Quanto conta la materia nell’individuazione della forma?
La materia può suggerire la forma mentre a sua volta la visione della forma può chiamare la materia. È un processo interdipendente libero che, dal punto di vista artistico, non può essere incastrato in delle regole. Le regole sono importanti per l’esecuzione, per gli aspetti pratici.
Ti capita di cambiare idea in corso d’opera?
Lascio spesso aperta fin dall’inizio questa possibilità. Da diverso tempo progetto di frequente in modo da prevedere ampi margini di variazione. Faccio questo anche considerando che la progettazione, con l’avvento delle tecniche digitali, ha fatto talmente tanti progressi da rendere particolarmente affascinante e significativo per la stessa creatività umana il semi-progettato, il lasciare sempre spazio alle variazioni mediante l’intervento diretto sull’opera.

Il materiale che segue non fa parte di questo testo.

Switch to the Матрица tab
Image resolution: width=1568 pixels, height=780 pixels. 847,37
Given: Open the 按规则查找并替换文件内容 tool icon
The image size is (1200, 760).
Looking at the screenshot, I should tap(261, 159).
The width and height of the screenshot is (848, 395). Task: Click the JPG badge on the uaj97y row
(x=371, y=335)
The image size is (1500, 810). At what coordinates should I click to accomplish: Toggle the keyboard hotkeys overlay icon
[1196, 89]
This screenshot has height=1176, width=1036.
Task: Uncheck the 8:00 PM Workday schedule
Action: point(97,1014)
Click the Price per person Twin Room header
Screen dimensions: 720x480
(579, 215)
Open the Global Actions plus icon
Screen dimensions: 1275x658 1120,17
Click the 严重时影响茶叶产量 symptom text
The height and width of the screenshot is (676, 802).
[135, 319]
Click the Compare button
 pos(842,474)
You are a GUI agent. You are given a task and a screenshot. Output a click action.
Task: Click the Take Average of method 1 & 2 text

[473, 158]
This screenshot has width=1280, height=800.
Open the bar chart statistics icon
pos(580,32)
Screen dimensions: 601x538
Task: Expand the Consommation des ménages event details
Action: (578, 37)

Qual è il tuo rapporto con l’errore?
È molto importante saper individuare quel che chiamo, con un ossimoro intenzionale, “l’errore giusto”. La perfezione tende a uccidere la vitalità dell’opera. È l’insieme degli errori giusti a conferirle carattere, grazia e bellezza, come le mille imperfezioni del volto umano rispetto allo schema anatomico. Ciò naturalmente non deve aprire la strada all’approssimazione e alla sciatteria. Ci vuole una certa esperienza per lavorare con l’errore giusto.
E al pubblico, come ti relazioni?
Temo che ti dovrò rispondere tra un paio di anni. Vengo da un lungo periodo difficile, per tutta una serie di motivi, che mi ha quasi del tutto impedito l’attività espositiva e quindi il rapporto con il pubblico. Rapporto che proprio in questi ultimi tempi è cambiato tantissimo in seguito all’affermazione dei social e della comunicazione digitale in genere, con l’ibridazione degli individui e dei gruppi umani, composti ormai in modo inestricabile sia di esistenza fisica sia di apparenza virtuale. Devo ancora prendere le misure di questa nuova realtà, trovare una mia interpretazione personale di questo avvenimento epocale.
C’è una tua opera o una tua mostra cui ti senti particolarmente legato?
Io guardo sempre avanti. Quel che è stato e fatto, bello o brutto che sia, mi serve per migliorarmi.
A cosa ti stai dedicando a cosa ti dedicherai?
Alle valide collaborazioni e alle amicizie vere. In quest’ottica sto preparando delle nuove mostre per il prossimo futuro. Non ho ancora le date, quindi mi scuso se oggi non posso risponderti con la dovuta precisione.